* YOUR GOAL: From the records below, please return each line that holds the word "Open".

* RAW DATA:
***

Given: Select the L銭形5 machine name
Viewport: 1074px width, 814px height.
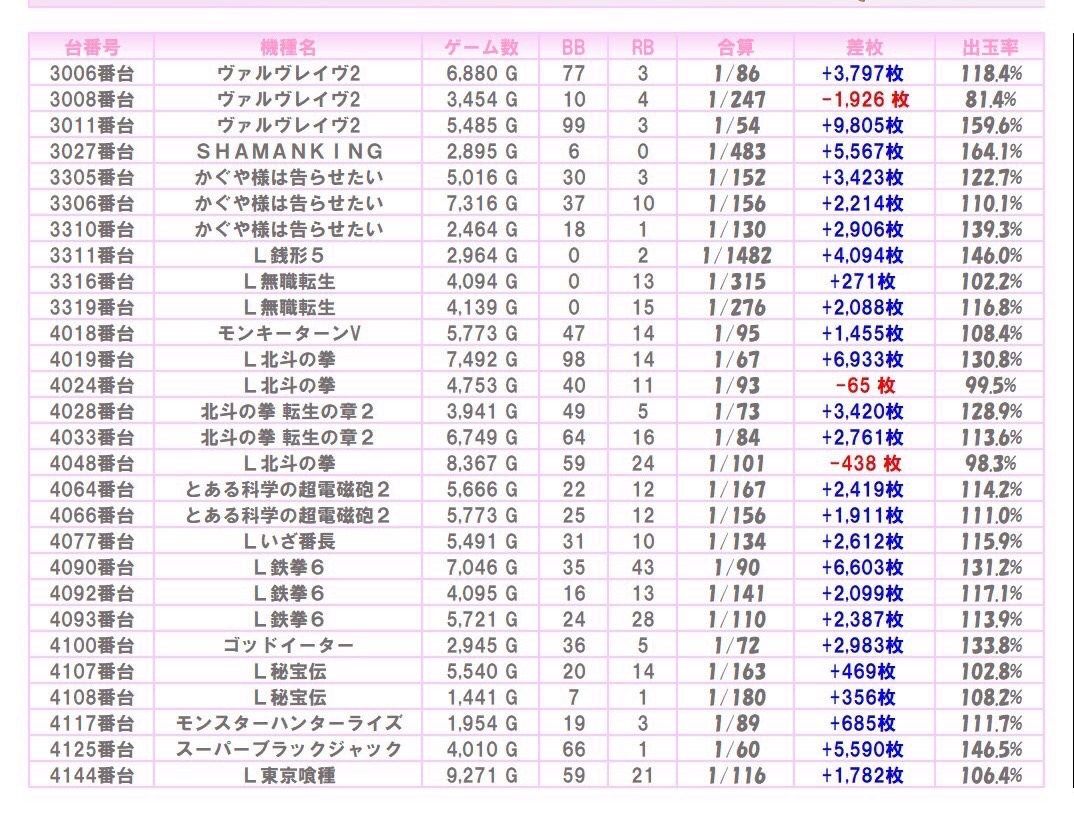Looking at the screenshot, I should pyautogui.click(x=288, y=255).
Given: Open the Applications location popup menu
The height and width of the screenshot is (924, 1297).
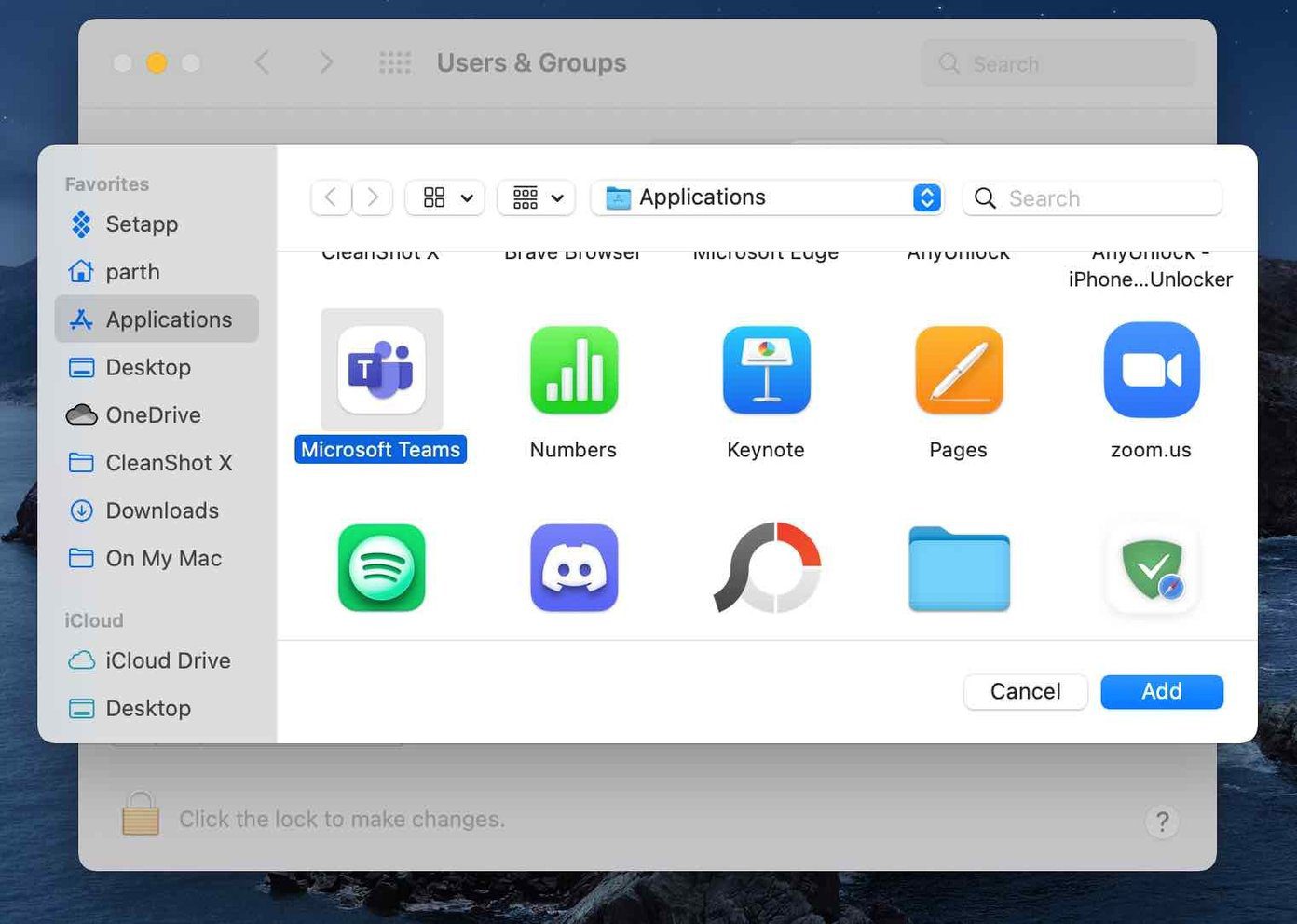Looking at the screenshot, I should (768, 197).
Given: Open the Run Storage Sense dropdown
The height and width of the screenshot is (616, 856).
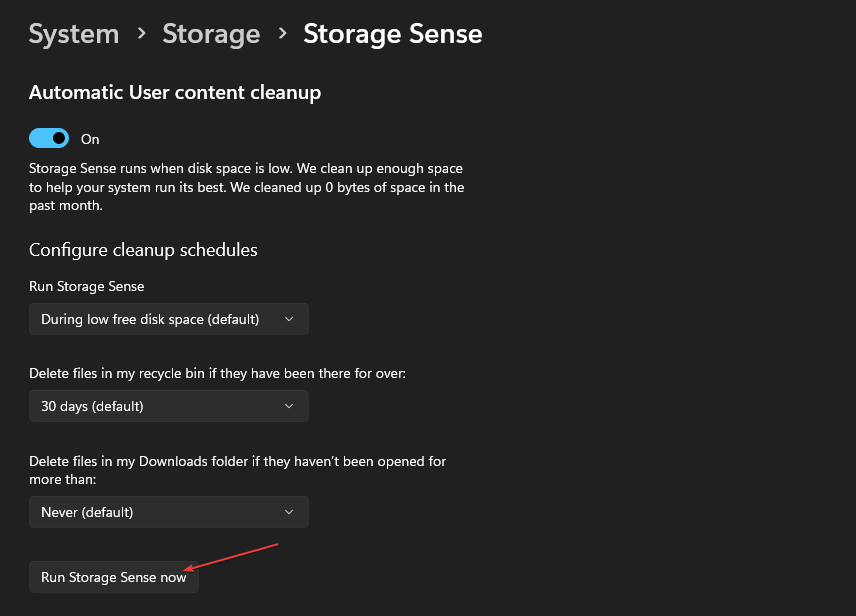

***

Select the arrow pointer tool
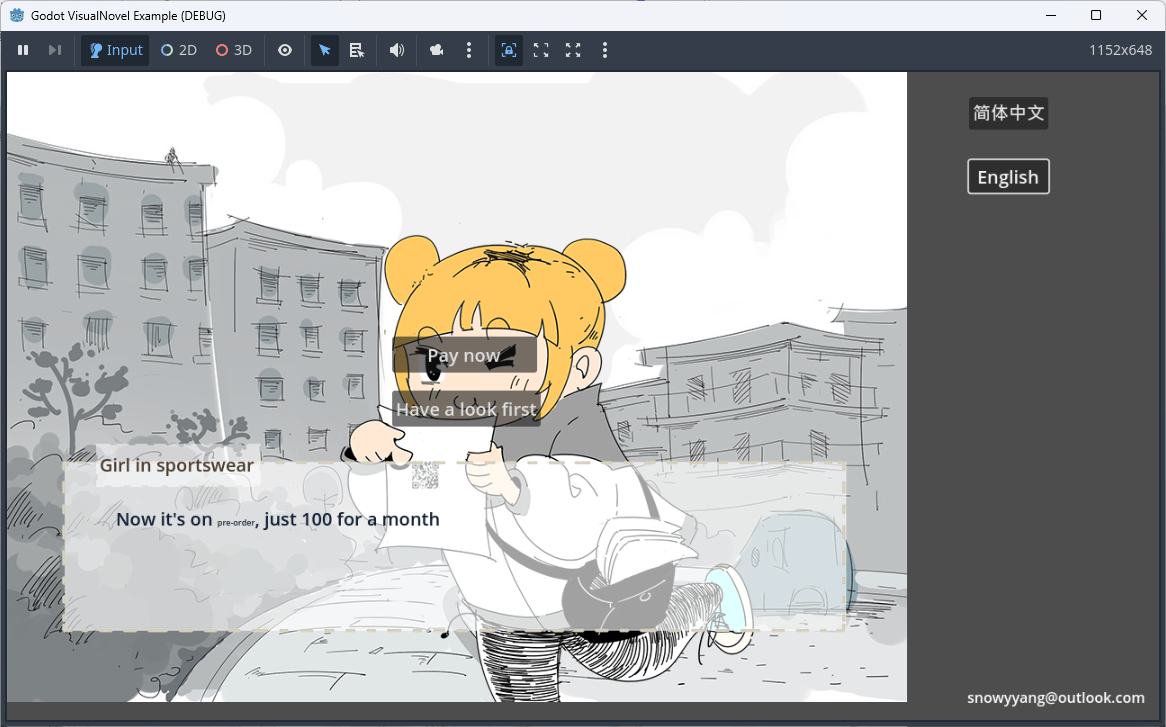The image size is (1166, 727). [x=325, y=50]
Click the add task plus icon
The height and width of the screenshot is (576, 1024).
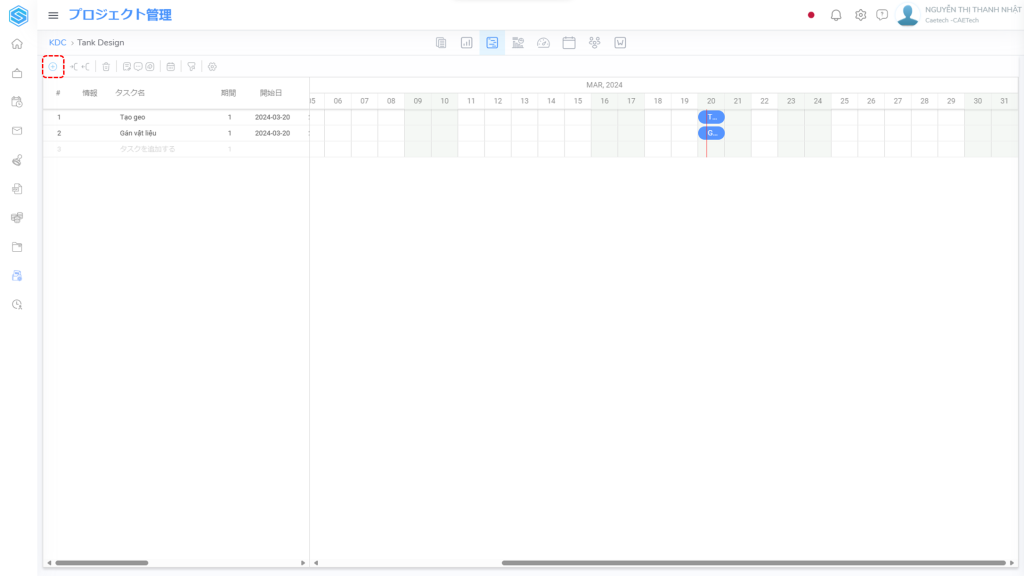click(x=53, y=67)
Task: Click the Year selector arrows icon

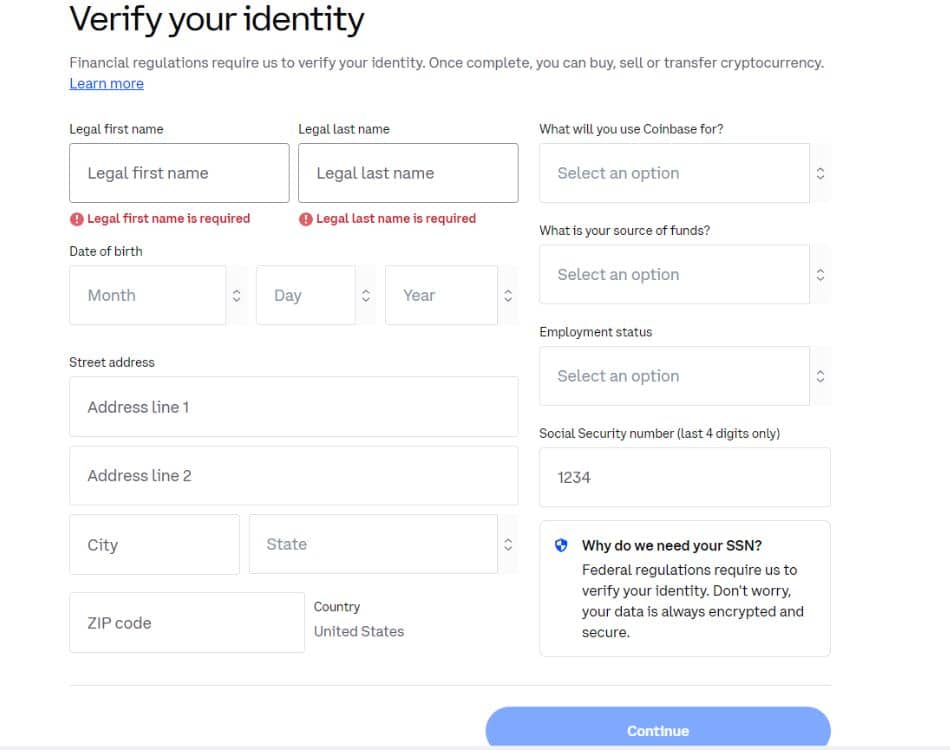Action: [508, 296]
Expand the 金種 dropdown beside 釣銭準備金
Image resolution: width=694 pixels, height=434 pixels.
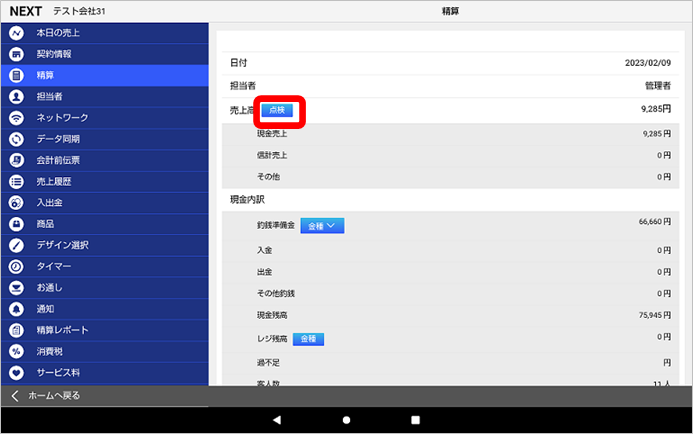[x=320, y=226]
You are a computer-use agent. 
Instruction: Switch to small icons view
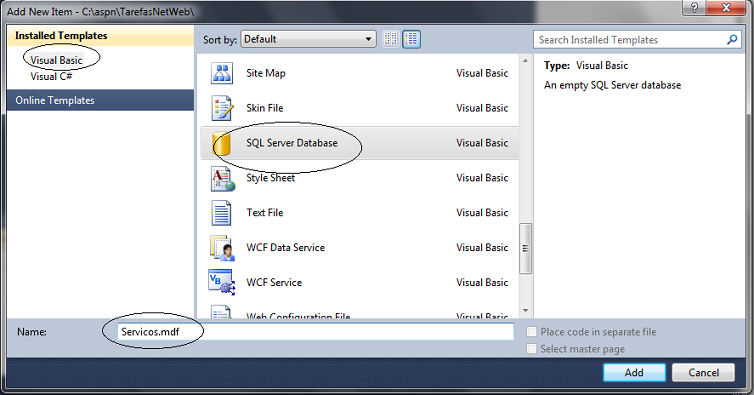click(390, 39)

***

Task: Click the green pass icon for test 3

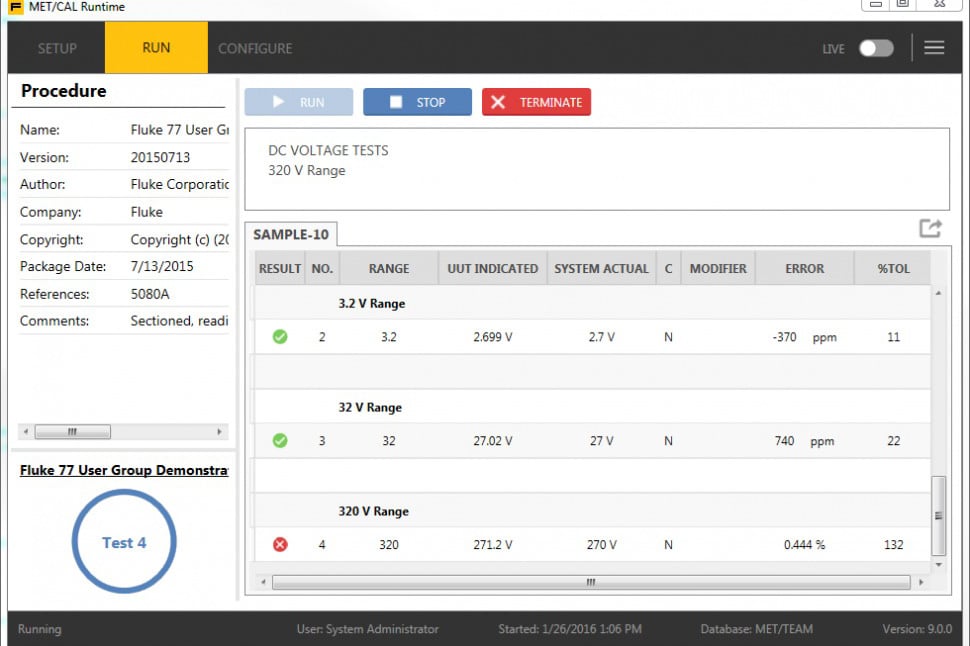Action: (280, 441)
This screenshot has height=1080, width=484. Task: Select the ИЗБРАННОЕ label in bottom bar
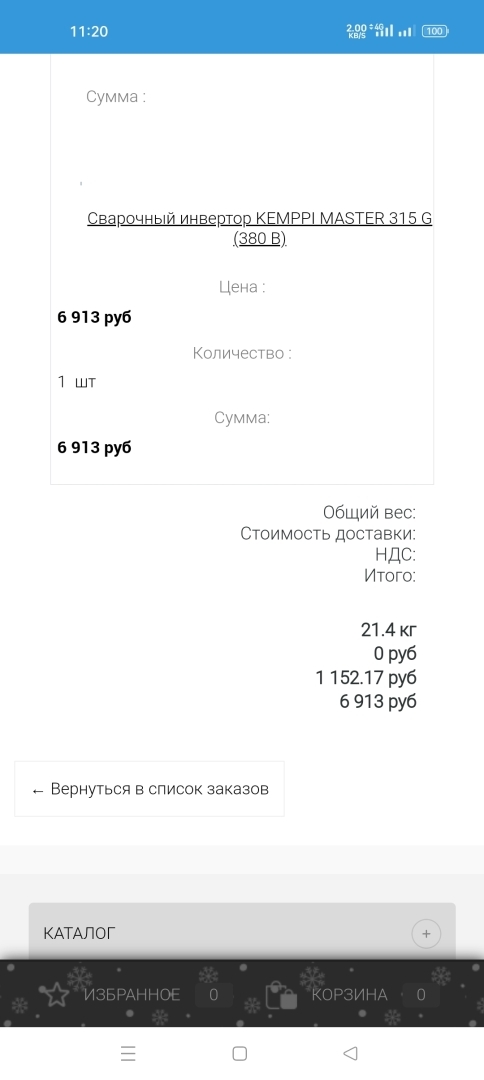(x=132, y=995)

***

* RESULT:
Given: Open the Applications location popup menu
Given: Open the Run Storage Sense dropdown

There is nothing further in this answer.